McGinley's quiet campaign nears end
Paul McGinley has had very little to say publicly these past few months, but that could be about to change.
The 46-year-old Dubliner has maintained a dignified silence during the debate over Europe's next Ryder Cup captain and now comes the time to find out if that has paid off. The European Tour's tournament committee - made up entirely of his fellow players - meets in Abu Dhabi on Tuesday night.
Until recently it looked like being between McGinley and 2011 Open champion Darren Clarke, but the 44-year-old Northern Irishman is now favourite to do the job in America in 2016 after saying "this may not be my time".
Instead 2010 captain Colin Montgomerie has come back into the frame, Clarke himself voicing the need for a big personality to oppose Tom Watson next year at Gleneagles - only a few miles from the Scot's home.
But McGinley has world number one Rory McIlroy and a number of other leading players on his side, all having seen him in action either as Seve Trophy captain or a Ryder Cup assistant.
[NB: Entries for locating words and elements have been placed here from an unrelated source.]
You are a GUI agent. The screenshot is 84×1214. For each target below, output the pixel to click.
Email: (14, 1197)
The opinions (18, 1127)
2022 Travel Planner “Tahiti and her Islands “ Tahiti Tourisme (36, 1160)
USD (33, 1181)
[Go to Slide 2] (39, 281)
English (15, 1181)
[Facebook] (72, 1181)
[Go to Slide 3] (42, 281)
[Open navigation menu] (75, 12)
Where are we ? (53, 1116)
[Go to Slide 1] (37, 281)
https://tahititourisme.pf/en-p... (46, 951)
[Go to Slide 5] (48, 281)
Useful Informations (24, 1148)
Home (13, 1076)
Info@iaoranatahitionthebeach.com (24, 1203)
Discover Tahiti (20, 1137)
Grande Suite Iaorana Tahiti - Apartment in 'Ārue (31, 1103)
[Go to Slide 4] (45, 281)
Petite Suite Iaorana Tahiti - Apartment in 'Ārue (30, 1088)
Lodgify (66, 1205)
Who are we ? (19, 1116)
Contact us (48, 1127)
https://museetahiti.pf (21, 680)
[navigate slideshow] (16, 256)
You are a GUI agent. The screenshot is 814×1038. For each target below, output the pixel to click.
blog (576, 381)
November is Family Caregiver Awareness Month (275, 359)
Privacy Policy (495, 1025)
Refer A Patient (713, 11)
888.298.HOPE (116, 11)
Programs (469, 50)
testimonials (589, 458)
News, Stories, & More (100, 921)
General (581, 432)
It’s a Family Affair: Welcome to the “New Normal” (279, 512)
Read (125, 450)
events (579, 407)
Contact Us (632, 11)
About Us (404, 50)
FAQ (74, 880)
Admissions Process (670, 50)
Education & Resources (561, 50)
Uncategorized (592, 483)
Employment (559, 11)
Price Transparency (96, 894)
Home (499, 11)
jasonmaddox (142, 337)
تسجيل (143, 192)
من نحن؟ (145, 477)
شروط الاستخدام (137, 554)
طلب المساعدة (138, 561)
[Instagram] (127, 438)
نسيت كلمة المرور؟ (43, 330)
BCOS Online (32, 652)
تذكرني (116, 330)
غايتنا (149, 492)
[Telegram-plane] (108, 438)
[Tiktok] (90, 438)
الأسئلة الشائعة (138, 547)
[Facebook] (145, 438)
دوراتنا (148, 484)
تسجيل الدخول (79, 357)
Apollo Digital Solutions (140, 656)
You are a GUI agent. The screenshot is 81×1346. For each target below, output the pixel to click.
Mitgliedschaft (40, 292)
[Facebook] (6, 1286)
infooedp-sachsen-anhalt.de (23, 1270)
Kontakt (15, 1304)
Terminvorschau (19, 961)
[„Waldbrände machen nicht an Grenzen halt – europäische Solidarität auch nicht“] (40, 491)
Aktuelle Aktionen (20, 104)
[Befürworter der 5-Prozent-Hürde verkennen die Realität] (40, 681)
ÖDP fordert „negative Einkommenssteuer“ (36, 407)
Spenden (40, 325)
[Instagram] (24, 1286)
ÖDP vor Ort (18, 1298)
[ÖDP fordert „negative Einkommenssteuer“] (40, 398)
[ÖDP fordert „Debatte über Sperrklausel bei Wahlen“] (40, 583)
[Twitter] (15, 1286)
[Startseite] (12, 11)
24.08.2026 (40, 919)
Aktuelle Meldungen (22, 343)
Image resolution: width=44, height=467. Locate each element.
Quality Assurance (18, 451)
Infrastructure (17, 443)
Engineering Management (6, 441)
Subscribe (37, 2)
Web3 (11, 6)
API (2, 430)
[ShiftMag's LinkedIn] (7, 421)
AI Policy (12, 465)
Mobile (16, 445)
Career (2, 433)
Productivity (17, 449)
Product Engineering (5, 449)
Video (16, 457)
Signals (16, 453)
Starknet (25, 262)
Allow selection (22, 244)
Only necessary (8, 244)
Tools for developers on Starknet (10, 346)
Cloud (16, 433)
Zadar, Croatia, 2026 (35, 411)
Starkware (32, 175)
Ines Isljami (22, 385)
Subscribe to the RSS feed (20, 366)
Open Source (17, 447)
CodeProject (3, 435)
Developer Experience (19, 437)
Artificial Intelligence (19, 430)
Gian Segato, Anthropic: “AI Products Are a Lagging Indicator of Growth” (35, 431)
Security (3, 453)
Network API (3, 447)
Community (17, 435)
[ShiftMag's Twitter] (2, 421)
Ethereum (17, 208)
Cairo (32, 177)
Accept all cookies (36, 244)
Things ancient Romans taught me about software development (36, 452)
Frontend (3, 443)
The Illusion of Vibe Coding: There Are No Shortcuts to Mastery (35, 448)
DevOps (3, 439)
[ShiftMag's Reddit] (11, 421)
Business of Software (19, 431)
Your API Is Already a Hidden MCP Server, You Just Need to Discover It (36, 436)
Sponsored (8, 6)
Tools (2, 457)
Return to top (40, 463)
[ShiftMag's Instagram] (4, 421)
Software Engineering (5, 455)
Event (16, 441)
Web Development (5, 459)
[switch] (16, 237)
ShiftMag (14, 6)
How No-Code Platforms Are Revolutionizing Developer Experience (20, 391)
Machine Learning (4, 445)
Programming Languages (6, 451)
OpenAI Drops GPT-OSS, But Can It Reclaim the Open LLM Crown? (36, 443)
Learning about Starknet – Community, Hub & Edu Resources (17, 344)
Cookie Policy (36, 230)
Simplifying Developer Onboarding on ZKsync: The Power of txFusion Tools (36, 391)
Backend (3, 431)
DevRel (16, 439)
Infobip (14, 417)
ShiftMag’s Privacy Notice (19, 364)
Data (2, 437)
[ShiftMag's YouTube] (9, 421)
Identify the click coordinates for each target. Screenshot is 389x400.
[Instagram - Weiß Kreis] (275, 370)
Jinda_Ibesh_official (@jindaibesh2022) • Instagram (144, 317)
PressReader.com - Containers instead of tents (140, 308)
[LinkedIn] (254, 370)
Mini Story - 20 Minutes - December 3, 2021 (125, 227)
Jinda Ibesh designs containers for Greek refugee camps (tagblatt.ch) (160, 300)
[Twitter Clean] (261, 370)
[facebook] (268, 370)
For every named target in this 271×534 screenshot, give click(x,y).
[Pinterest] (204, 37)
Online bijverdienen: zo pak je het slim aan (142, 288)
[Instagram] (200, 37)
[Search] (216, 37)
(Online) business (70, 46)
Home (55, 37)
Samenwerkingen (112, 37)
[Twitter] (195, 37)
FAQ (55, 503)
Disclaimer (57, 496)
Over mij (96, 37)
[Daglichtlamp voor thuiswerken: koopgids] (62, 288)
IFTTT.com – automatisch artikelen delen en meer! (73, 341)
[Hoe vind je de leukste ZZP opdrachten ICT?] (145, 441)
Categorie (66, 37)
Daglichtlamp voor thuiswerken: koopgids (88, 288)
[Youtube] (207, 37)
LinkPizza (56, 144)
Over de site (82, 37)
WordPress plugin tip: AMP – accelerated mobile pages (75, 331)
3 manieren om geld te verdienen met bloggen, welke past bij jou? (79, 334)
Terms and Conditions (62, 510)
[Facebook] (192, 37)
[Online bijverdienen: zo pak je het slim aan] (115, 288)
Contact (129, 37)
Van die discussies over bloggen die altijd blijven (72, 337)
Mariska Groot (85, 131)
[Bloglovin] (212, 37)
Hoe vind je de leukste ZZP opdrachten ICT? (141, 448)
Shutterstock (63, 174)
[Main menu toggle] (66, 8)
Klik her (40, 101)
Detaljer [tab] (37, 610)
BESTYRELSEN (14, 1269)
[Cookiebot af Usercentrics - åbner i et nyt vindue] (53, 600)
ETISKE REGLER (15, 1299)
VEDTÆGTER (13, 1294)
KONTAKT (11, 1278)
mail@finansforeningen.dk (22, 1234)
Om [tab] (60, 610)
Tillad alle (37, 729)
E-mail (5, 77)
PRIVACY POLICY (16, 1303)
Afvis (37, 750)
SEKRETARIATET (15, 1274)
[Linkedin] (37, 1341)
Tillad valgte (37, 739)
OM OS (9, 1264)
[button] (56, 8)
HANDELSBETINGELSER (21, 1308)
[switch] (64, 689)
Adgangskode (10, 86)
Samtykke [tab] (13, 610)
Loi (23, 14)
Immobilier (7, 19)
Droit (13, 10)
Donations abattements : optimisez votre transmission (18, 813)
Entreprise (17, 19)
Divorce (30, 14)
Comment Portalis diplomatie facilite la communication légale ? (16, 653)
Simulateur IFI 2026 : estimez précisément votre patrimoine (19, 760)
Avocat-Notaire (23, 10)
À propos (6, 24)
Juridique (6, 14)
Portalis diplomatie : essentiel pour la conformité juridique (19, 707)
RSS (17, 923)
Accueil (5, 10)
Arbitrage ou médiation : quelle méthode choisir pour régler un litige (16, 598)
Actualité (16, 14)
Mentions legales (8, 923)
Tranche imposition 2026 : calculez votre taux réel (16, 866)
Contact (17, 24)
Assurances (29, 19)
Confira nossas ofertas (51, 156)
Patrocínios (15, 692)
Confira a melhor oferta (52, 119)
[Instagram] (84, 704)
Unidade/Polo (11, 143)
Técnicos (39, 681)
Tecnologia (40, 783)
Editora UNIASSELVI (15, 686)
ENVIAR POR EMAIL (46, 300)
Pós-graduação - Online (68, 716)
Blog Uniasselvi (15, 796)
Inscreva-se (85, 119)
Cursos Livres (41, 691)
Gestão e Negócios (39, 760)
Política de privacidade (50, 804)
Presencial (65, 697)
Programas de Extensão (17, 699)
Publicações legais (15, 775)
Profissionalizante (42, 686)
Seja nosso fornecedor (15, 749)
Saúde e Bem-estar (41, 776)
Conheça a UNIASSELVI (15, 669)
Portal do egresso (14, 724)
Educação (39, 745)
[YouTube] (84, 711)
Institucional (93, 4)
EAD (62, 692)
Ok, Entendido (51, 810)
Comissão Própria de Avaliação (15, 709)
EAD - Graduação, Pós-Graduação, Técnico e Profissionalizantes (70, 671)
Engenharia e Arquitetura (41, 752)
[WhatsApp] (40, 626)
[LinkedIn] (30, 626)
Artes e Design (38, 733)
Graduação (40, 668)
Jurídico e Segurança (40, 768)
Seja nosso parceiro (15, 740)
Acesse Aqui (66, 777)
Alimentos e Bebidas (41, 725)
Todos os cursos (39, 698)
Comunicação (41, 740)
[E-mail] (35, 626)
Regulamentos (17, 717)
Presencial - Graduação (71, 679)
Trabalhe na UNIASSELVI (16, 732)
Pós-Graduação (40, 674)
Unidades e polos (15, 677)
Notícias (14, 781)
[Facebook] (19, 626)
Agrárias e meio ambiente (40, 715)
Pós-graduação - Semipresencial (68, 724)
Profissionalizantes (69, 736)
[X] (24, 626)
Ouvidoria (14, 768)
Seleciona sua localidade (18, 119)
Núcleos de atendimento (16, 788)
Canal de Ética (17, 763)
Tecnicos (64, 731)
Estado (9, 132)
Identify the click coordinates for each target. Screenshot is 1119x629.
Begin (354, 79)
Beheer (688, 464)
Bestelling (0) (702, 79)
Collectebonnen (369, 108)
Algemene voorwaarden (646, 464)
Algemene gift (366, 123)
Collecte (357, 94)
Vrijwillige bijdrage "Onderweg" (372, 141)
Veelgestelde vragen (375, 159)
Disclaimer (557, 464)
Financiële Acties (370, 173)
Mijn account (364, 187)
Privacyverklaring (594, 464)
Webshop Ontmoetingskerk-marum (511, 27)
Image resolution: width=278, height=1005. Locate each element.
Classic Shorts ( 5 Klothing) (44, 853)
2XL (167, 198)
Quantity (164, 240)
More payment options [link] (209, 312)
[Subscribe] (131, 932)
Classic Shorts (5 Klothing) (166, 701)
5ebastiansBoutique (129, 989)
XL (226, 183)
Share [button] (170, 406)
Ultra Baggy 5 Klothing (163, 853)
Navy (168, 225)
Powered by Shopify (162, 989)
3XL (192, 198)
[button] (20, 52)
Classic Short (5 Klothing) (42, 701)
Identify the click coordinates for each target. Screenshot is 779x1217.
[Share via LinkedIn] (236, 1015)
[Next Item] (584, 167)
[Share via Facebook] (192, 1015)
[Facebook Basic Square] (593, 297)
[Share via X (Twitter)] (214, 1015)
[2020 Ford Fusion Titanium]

He has never lost in either event - and that includes his playing career.
Since September's thrilling victory in Chicago McGinley has not seen fit to advance his claims to the top job. His last lengthy answer on what he would bring came at Gleneagles last August when discussing his vice-captaincy position under Jose Maria Olazabal. Back then, he was clear on his strength.
"Tactics - my role is to provide information to the captain and based on that, assimilate it (with the three other assistants) and, based on all of that information coming to the captain, he then makes a decision," he said. "It's important that information is put in front of the captain and that he makes that decision.
"Personally, I love the tactical side of it, the motivational side and the team element of it - and I love being in the team room. The team meetings always give me a great buzz as a player. I don't want to give too much away, but I do watch a lot of things you wouldn't even know about, including press conferences.
"I'm intrigued with it, I have to say. I'm intrigued with how Ryder Cups have been won and lost over the years. I've asked a lot of questions of a lot of people and got a lot of information, not just from our side. I've always enjoyed having a beer with the American players or captain afterwards.
"I've done that on a few occasions and asked them their strategy for the week and why did they make certain decisions."